Color of butterfly
What is the magic formula hidden underneath this makeup? There is none. It is simply the laws of Nature, controlled by L’Oréal. Namely, the use of sunlight, which we’ve known since Isaac Newton’s experiment in 1666 breaks down into all the colors of the rainbow.
White light bends when it passes through the prism. This refraction lets us examine all the colors of the visible spectrum.
Each color is an electromagnetic wave represented on paper by peaks and valleys. The distance from one peak to the next is called wavelength.
If the peaks of two waves meet, it results in a brighter, more intense ring of light. If a peak meets a valley, it results in darkness.
This phenomenon of light-wave interference is responsible for those beautiful colored effects in soap bubbles.
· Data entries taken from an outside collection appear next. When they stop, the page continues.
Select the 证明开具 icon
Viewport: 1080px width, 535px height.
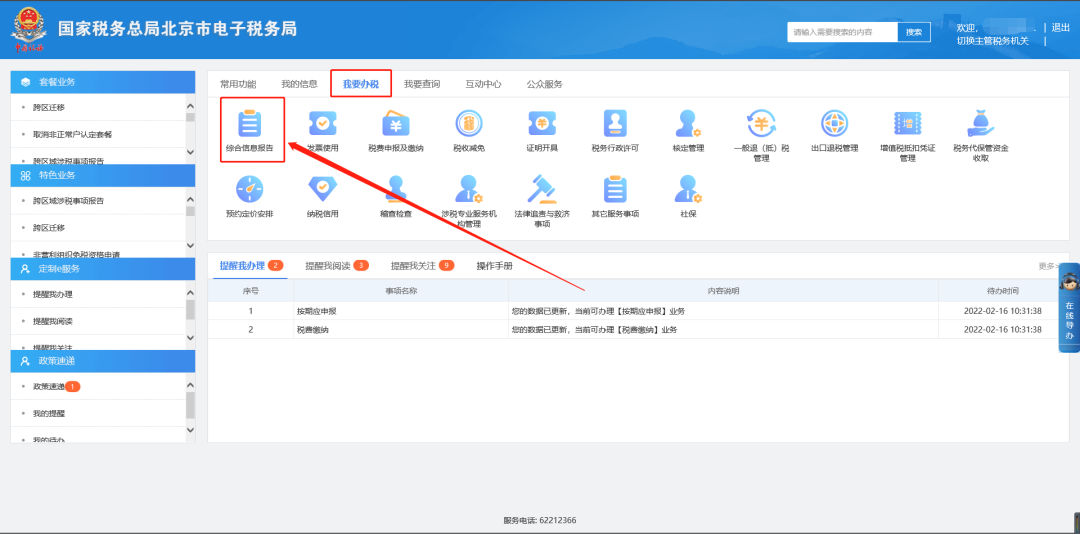pyautogui.click(x=542, y=124)
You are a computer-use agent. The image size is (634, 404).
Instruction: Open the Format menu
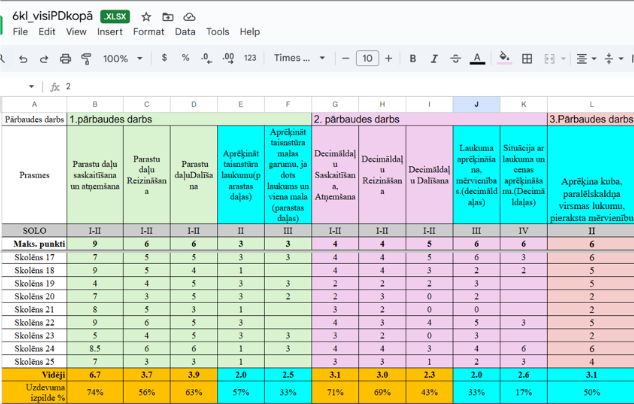pos(148,32)
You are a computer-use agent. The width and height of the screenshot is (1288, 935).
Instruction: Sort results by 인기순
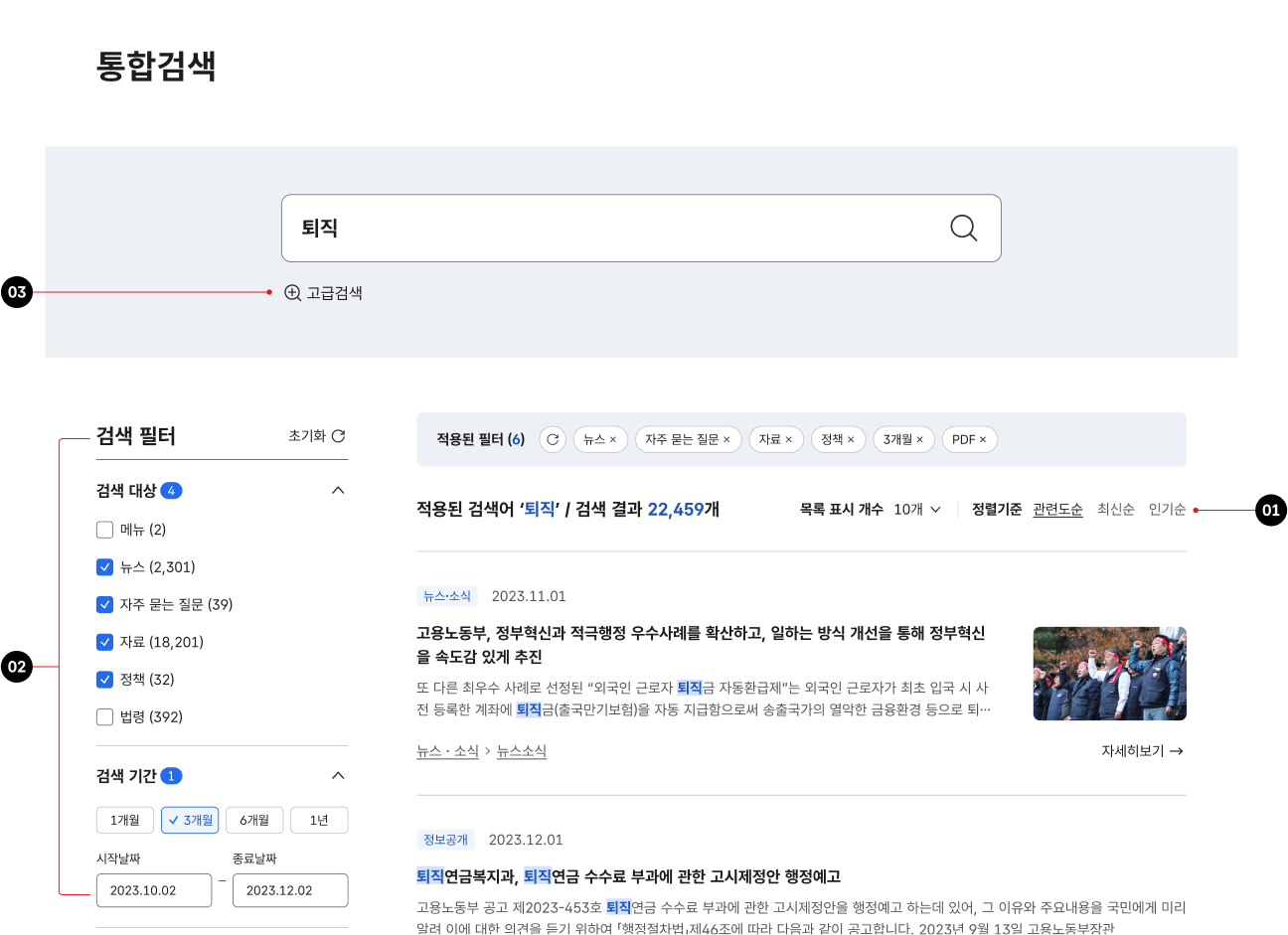(1167, 510)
Solid objects also interact with the light that shines on them: either they absorb certain wavelengths or modify their paths. The distance from which light penetrates an object depends on the latter’s texture. A black object absorbs all of visible light’s wavelengths, while a white object absorbs none. As for a blue object, it absorbs all wavelengths except the color blue, which is reflected.
Some natural colors result only from these phenomena of refraction, absorption and interference. Certain beetles, dragonflies and opals boast these intense colors.
L’Oréal researchers have succeeded in integrating colorless materials – actual miniscule chambers of light – into our makeup products. They catch rays of light and enhance them, offering your eyelids new color effects.